> [PAGE TEXT]
____

It may not be the new Dallas Cowboys Stadium, or even the new Red Bull Arena, but the Kennesaw State University Soccer Stadium absolutely world-class.

KSU Soccer Stadium in Kennesaw, Ga. – home of Women’s Professional Soccer’s Atlanta Beat – seats 8,300 fans but has a commanding presence both figuratively and literally.  The stadium demands attention with its sharp black and yellow colors and open-ended design but still manages an extremely intimate feeling that puts fans right on top of the field.  With over a dozen suites and locker rooms and player facilities that could rival any in the country, the stadium  is far from bare bones.

“Just to come here and watch this and see this view you feel like you try to play,” FC Gold Pride forward Marta said.  “You want to play.  And then to see this on the women’s side in the same structure that they have on the men’s side, it’s important I think to solidify the women’s side just like the men’s side.”

The significance of the stadium goes well beyond any structural beauty.  As the first women’s soccer specific stadium in the country, KSU Soccer Stadium is a sign of progress for women’s soccer.  The sport has always struggled to gain a strong footprint in the national sports scene and WPS is leading the charge to help change that.  Doubters are out in full force after the Los Angeles Sol and Saint Louis Athletica folded, but the stadium outside Atlanta is a physical sign of stability for WPS.

“This stadium is tremendous,” WPS Commissioner Tonya Antonucci said.  “It’s the first of its kind in our league and as a women’s soccer specific stadium it is kind of ground breaking for the sport and I think it is just a real testament to the quality of players on the field and what they bring in terms of their world-class talent for them to have a stadium that fits what they bring.  And I think for fans, it’s just intimate, great site lines, wonderful feel.  The newness and the quality is fantastic.”

“Well I think it is fantastic for women’s soccer,” Philadelphia Head Coach Paul Riley said.  “It is the best stadium in the country for women’s soccer.  It reminds me of the Charleston Battery when they first came into the A-League.  It’s a similar stadium and we need to grow from this.  This needs to be the start of, you know, 15, 16 like MLS with their own stadiums and I think if that can happen over the next 10 years then women’s soccer has arrived and it will be here forever just like MLS has grown and blossomed.  And hopefully this is the start of some massive All-Star Games and I mean the Atlanta stadium is fantastic.  The field itself is fantastic but the facilities are second to none in the country.”

MLS has put soccer specific stadiums on top of its list of priorities for teams to have in order to obtain long-term success.  WPS will need to wait a while to begin to see progress like MLS is seeing on that front (10 of the league’s 16 teams currently play in soccer specific stadiums and more are coming), but the scene in Atlanta is incredible given the league is only in its second season.

It is a stadium like KSU Soccer Stadium that puts WPS infrastructure on par with its world-class talent.  There is no bad seat in the house and the smaller setting allows for an intimate environment that is perfect for WPS, which averaged 4,493 fans in 2009.  It could also serve as an ideal location for other top-level soccer events, including the U.S. Women’s National Team and the NCAA College Cup.

Despite being half-full Wednesday for the 2010 WPS All-Star Game, the environment was electric.  That kind of experience can keep fans coming back to a setting that is second to none in women’s soccer.

“It’s just the intimacy that makes it like that,” legendary Boston Breakers midfielder Kristine Lilly, who played in the Wednesday’s match.  “You look at leagues all over the world, their stadiums are 20,000.  You know, it’s intimate and the intimacy – because if someone scores or does something you can hear it no matter how many numbers are here you hear it with a roar.”

Now, as Atlanta Beat officials admit, the goal is to continue to draw more fans and increase the current average attendance of 3,641, which is carried by an opening day crowd of 7,248, which disappointingly fell short of a sellout.  But the idea is build and they will come, which is a much easier motto to stand by in such a world-class facility.

____

> [PROMPT 1]
Using the stadium article, answer each question.
(a) How many fans does KSU Soccer Stadium seat?
(b) What was the WPS average attendance in 2009?
(c) How large was the Atlanta Beat's opening day crowd?

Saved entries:
____

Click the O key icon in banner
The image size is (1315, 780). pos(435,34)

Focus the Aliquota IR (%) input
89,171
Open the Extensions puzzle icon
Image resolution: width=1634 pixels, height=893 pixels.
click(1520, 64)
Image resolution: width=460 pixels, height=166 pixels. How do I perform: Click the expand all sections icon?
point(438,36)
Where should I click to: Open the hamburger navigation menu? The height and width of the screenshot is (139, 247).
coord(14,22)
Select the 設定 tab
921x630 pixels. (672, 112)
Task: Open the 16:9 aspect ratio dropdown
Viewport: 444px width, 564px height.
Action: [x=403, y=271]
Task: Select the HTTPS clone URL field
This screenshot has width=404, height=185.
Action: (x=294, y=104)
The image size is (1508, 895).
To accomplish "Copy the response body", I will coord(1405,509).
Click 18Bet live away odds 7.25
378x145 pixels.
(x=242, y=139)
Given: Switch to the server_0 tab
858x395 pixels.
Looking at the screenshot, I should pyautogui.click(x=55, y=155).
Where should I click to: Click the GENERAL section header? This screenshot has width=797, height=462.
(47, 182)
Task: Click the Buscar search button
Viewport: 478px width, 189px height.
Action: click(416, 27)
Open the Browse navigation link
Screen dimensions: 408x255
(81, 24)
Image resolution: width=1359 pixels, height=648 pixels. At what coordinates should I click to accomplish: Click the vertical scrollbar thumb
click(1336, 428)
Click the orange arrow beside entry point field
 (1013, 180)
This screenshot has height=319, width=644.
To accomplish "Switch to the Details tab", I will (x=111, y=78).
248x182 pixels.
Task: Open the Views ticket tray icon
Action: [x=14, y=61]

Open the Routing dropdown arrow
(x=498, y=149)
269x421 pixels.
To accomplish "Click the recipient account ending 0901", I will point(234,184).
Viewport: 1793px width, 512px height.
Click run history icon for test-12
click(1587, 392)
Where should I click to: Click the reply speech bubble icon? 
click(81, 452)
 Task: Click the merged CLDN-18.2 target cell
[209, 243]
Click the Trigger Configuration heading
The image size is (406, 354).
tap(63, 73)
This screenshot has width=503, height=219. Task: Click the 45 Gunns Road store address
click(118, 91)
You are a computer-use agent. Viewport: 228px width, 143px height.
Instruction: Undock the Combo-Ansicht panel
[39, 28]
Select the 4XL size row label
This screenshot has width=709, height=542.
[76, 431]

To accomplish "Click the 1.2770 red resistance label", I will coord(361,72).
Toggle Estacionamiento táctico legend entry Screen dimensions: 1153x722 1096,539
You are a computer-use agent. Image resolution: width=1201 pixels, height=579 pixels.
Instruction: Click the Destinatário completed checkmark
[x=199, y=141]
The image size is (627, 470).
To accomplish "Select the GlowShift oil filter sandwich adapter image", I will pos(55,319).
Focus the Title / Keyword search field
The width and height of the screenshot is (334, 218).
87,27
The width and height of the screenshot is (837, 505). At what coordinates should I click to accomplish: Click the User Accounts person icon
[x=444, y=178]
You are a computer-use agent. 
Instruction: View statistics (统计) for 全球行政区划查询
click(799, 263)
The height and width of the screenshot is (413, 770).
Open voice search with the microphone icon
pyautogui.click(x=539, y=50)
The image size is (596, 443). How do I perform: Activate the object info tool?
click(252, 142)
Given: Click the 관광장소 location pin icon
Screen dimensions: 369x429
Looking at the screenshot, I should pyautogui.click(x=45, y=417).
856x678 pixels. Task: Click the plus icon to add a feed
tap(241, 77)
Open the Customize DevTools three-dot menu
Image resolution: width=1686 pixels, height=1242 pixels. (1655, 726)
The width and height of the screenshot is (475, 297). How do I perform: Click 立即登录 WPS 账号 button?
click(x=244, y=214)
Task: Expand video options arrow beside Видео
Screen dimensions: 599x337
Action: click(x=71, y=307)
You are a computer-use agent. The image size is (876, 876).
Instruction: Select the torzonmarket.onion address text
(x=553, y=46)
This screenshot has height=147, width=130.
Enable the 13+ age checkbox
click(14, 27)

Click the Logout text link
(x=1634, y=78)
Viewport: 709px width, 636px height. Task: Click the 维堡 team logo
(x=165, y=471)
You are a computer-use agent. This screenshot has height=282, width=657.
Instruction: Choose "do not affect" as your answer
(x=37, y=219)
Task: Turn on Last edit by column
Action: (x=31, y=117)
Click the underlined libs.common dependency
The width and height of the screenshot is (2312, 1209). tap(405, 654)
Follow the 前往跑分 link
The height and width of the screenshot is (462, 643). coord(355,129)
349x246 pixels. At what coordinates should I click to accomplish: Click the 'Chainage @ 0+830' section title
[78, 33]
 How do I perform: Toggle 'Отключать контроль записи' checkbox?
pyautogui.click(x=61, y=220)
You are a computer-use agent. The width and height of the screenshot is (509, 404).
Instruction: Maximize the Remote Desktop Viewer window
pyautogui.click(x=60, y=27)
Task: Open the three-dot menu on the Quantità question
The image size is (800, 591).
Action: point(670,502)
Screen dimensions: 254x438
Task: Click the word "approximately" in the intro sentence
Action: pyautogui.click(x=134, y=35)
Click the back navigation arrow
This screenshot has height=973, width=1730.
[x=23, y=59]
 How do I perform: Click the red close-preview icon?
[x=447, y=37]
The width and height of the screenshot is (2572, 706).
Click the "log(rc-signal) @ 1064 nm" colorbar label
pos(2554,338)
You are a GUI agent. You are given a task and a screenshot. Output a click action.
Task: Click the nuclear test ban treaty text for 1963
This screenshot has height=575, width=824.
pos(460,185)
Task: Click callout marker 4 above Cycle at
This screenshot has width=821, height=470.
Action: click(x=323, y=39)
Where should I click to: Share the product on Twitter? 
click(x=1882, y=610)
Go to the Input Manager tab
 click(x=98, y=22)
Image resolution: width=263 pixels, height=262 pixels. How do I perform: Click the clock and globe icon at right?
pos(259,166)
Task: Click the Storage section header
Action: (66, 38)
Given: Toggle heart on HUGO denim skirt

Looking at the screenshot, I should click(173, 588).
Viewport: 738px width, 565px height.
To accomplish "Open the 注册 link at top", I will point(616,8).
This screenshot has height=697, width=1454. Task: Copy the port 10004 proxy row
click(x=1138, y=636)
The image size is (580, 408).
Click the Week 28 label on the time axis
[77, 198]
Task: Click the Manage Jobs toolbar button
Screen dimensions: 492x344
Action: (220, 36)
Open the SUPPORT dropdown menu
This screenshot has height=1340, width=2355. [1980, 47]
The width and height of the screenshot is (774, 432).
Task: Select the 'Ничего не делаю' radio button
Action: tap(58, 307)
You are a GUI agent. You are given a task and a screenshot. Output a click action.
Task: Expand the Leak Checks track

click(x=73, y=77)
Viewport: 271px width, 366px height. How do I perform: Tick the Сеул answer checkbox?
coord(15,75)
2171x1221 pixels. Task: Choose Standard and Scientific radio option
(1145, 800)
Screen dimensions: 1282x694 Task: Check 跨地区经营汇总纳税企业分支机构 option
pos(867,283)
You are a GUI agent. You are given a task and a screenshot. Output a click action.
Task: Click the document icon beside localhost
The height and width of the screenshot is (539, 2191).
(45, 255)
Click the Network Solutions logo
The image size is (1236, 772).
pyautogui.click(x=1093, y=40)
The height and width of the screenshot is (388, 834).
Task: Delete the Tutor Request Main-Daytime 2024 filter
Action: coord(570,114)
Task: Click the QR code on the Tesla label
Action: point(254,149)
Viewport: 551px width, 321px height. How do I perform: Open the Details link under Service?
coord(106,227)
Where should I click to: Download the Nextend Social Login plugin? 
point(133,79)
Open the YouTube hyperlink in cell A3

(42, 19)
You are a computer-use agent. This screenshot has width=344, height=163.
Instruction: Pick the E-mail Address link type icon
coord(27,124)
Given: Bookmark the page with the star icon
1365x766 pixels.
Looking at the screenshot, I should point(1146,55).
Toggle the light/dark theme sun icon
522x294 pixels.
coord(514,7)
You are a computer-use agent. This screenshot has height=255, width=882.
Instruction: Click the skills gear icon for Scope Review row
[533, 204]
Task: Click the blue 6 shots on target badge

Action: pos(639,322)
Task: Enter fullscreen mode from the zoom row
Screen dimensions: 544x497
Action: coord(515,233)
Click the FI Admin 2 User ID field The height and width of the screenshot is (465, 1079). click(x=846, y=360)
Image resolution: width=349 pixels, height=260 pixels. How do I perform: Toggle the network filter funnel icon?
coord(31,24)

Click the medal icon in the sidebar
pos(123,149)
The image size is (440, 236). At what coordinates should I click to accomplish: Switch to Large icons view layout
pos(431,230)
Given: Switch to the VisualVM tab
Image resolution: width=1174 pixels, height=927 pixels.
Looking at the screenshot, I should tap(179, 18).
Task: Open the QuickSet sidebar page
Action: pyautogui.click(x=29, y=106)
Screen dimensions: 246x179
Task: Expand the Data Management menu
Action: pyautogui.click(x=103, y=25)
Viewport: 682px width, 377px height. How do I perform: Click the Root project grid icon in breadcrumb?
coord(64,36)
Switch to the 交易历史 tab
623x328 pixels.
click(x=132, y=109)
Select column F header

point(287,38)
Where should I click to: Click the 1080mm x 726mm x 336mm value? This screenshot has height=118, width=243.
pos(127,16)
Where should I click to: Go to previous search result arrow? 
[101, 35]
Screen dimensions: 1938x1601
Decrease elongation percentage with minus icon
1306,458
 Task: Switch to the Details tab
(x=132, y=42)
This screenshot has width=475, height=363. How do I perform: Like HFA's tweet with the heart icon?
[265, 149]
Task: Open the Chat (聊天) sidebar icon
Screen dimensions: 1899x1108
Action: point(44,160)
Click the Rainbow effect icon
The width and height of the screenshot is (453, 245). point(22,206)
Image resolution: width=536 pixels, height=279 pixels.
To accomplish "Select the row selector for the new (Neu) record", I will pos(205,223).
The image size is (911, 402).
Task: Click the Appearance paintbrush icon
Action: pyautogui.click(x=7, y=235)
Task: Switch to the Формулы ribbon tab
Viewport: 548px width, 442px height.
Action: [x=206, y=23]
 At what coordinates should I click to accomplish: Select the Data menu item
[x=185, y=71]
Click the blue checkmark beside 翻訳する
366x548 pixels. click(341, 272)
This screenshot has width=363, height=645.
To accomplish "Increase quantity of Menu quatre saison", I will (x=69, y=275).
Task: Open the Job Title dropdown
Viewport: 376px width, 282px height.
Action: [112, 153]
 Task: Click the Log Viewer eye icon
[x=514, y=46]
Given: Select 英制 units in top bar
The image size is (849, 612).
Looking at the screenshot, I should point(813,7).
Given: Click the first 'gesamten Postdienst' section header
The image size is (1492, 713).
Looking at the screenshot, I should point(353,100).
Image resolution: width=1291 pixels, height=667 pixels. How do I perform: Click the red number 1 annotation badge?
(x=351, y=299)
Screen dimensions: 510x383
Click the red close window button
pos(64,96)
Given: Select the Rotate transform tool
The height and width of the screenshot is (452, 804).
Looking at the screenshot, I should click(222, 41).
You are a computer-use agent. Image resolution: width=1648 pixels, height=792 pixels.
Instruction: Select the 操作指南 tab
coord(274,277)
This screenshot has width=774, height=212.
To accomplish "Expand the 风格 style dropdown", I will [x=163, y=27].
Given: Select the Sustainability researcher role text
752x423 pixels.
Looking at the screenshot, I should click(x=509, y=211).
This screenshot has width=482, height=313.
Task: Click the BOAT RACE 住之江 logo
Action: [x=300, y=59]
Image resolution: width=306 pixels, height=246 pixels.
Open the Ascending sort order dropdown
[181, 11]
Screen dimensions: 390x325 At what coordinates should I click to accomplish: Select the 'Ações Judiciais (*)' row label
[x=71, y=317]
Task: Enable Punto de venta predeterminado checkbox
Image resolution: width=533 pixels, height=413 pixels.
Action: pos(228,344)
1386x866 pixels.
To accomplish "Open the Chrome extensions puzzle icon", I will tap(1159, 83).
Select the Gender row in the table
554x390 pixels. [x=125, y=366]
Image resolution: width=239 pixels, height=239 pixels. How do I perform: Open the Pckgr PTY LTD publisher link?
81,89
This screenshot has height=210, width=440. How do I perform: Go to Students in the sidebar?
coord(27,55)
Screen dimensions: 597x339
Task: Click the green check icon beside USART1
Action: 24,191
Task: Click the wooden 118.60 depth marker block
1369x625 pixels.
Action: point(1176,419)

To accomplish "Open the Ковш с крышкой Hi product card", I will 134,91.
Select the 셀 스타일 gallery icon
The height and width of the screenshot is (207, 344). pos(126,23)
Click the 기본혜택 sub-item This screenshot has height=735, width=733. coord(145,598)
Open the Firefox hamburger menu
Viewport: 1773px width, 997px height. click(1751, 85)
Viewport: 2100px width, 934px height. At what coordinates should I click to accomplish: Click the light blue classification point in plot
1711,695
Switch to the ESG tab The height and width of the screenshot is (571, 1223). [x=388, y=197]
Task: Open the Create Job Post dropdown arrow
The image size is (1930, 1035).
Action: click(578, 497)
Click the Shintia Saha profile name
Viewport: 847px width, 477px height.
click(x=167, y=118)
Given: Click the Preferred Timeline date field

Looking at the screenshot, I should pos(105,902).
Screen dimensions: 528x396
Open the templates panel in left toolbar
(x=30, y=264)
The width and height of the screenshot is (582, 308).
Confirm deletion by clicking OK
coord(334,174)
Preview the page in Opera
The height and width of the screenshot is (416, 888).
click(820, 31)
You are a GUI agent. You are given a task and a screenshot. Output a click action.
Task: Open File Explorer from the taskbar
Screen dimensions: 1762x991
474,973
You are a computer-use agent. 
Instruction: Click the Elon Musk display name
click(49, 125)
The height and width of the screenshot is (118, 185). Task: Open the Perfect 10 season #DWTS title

____

> [PROMPT 2] Copy the saved entries listing word for word, from its first line through the line containing "Action: [x=403, y=271]".

> [COMPLETE ANSWER 1]
(a) 8,300
(b) 4,493
(c) 7,248

> [COMPLETE ANSWER 2]
Click the O key icon in banner
The image size is (1315, 780). pos(435,34)

Focus the Aliquota IR (%) input
89,171
Open the Extensions puzzle icon
Image resolution: width=1634 pixels, height=893 pixels.
click(1520, 64)
Image resolution: width=460 pixels, height=166 pixels. How do I perform: Click the expand all sections icon?
point(438,36)
Where should I click to: Open the hamburger navigation menu? The height and width of the screenshot is (139, 247).
coord(14,22)
Select the 設定 tab
921x630 pixels. (672, 112)
Task: Open the 16:9 aspect ratio dropdown
Viewport: 444px width, 564px height.
Action: [x=403, y=271]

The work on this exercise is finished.